El joven periodista había madurado. Quedaba atrás el chiquillo de “la edad de piedra” para dar paso al escritor vigoroso, al pensador de honda síntesis, que no tardó en suscitar la admiración de la intelectualidad peruana y líderes sindicales que, a partir de 1925, se reúnen en su torno en tertulias memorables que tienen como tema los fatigantes problemas del país.
Su obra fue intensa: editó la revista Amauta, escribió 7 ensayos de interpretación de la realidad peruana y numerosos libros; fundó la Confederación General de Trabajadores del Perú (CGTP) y el Partido Socialista, que fue fruto de su reflexión sobre el país y escapó a los dictados de la Kominfer, que pretendía –al igual que en otros países– que en el Perú también se creara un partido comunista, a lo que Mariátegui sistemáticamente se opuso.
A pesar de sus escasos recursos económicos, Mariátegui se las ingeniaba para conseguir los últimos libros que, dado su espíritu generoso, muchas veces prestaba a los amigos, entre ellos el poeta Eguren, quien alguna vez le escribió desde Barranco, por entonces un lugar de campo y veraneo, para anunciarle que un resfrío le impedía, por el momento, devolverle tal o cual libro.
Por otro lado, Mariátegui fue uno de los primeros escritores que vivieron de su pluma. En eso fue precursor en lo que hoy pueden serlo Vargas Llosa o Bryce. Inclusive cuando sacó Amauta, que fue un órgano de carácter ideológico y, por lo tanto, nada comercial, se vio en la necesidad de seguir colaborando en Variedades y Mundial, que le pagaban 15 y 20 soles, respectivamente, por artículo, dinero con el que atendió las necesidades de los suyos.
Fue en esa lucha sin tregua que fue delineando su obra más trascendente: 7 ensayos de interpretación de la realidad peruana, en la que plantea algunos problemas que aún siguen vigentes.

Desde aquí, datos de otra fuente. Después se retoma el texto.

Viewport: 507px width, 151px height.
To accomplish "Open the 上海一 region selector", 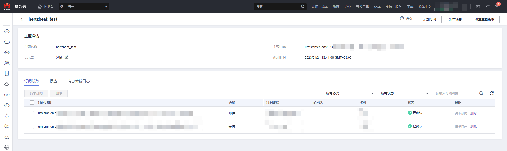I will pyautogui.click(x=84, y=7).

Sin duda, 7 ensayos de interpretación... fue el libro peruano más leído del siglo pasado. Sandro Mariátegui, hijo del Amauta, me revelaría en una entrevista en los años 90 que se han hecho 60 ediciones de aquella obra; de las cuales 23 son del extranjero y 37 del Perú.
A fines de marzo de 1930, la enfermedad de Mariátegui entró en crisis. Los dolores lo atormentaban. Pasaron los días y en su lecho de la clínica Villarán, rodeado de su abnegada esposa, Anita Chiappe, y de un pequeño grupo de amigos y correligionarios, entre ellos el doctor Tomás Escajadillo, falleció el 16 de abril de 1931.
“Ese fatídico día –me diría Escajadillo en una lejana entrevista– encontré que bruscamente se había puesto grave, estaba con un profundo decaimiento, sudaba intensamente, pero parece que conservaba el pensamiento, hablaba de su obra, hablaba de Amauta, se le entendía el nombre de Anita, de sus hijos”.
Fue así como se apagó la vida de un hombre talentoso, de un guía, de un maestro, finalmente de un ideólogo, que al margen de su partidarismo se proyectó en la dimensión que comprendió la vida peruana del siglo XX.